Paulinho, um pouco mais aliviado, resolveu dar uma volta com Floco, numa tentativa de reanimá-lo. Floco, porém, pensava com seus botões: “preciso ir à luta, mudar de vida.”

FLOCO VAI AO CIRCO

Chegou um circo na cidade. Toda a criançada de Novo Oriente saiu para as ruas. Era uma verdadeira folia:

- Hoje tem marmelada, tem sim, senhor!

À frente seguia a trapezista fazendo acrobacias, a contorcionista exibia seu corpo de elástico; uma cadelinha faceira virava cambalhota. O som ecoava e se

ouvia de longe:

- O palhaço o que é?

- É ladrão de mulher, todos respondiam.

Paulinho e seu cão acompanhavam a molecada. Floco animou-se um pouco. Latia alto e dava pulinhos.

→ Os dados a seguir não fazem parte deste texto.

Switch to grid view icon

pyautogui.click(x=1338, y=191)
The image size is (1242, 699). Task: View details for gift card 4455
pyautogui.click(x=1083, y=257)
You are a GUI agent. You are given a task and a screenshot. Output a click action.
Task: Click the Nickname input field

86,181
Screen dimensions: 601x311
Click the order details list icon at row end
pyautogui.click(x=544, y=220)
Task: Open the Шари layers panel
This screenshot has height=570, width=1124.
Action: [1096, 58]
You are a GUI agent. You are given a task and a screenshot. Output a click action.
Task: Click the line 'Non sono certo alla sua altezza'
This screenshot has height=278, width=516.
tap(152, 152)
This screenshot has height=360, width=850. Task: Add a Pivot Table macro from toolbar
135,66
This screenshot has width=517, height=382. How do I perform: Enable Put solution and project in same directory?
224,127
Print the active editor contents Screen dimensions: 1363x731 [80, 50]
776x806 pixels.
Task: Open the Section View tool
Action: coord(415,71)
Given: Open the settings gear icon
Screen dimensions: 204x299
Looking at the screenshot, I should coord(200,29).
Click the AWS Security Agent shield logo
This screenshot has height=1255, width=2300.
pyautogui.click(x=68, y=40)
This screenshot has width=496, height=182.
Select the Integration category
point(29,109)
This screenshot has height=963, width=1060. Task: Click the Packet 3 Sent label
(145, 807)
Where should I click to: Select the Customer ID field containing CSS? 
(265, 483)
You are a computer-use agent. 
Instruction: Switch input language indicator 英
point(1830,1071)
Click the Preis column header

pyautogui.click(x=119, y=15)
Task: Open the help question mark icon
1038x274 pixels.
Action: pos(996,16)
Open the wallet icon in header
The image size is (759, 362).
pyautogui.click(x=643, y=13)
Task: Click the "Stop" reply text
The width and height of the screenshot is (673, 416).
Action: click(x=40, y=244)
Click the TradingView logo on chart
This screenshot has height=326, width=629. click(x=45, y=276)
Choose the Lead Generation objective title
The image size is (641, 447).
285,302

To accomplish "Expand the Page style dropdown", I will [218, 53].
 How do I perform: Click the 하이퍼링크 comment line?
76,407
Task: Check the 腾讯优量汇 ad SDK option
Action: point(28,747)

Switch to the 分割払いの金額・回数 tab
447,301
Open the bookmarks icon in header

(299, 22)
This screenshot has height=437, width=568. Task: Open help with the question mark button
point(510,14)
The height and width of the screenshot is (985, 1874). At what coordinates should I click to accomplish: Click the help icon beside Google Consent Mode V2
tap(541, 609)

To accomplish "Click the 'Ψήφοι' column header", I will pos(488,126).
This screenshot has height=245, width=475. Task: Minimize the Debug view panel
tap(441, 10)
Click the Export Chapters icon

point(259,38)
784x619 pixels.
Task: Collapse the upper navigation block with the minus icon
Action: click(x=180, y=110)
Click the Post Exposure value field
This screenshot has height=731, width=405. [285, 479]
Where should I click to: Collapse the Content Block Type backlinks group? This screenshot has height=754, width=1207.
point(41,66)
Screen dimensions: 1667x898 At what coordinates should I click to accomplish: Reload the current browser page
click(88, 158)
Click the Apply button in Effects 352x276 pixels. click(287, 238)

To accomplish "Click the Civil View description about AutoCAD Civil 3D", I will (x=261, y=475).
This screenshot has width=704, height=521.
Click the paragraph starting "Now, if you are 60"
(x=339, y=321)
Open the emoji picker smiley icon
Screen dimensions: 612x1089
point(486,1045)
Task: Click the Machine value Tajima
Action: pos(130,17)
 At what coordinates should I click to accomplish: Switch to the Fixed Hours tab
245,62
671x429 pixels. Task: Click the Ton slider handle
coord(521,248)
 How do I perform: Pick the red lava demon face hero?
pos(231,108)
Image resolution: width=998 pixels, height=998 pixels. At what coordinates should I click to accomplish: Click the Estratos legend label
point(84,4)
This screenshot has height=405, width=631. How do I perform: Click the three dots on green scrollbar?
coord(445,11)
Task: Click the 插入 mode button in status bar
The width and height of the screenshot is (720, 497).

Nesse momento, Floco pensou; “que vida boa deve ser a de circo, todo mundo aplaude, como eu gostaria de ser um cachorrinho de circo”

A partir desse pensamento, o cão ficou mais pensativo que antes e começou a imaginar um modo de fugir com o circo.

Houve cinco espetáculos na cidade. Na segunda-feira, os empregados começaram a arriar a lona, retirar os suportes, os cones, as esteiras, os tapetes, só ficaram serragens no chão.

Floco, num ato de esperteza, escondeu-se atrás da roda de um caminhão enfeitado e colorido. O vento levantou a borda da lona que revestia a mudança, instante em que o cão resolveu subir. Pela rampa que ainda estava encostada ao veículo, Floco subiu e se escondeu dentro de um saco de plumas. A mudança partiu.

Chegando à cidade vizinha, no momento de descarregar, o serviçal encontrou Floco, mas não deu muita importância ao intruso.

O domador de feras e amestrador de animais, ao ver Floco, comentou:

- Parece que esse cachorro quer ser artista de circo, tudo bem, mas vai ter de pagar pela comida, ah... ah... ah...

O cão ouviu assustado as palavras daquele homem.

Naquele mesmo dia, à tardinha, o experiente empregado começou a treinar um

novo número com a cadelinha Laica, com a qual Floco já se deparara no dia do desfile.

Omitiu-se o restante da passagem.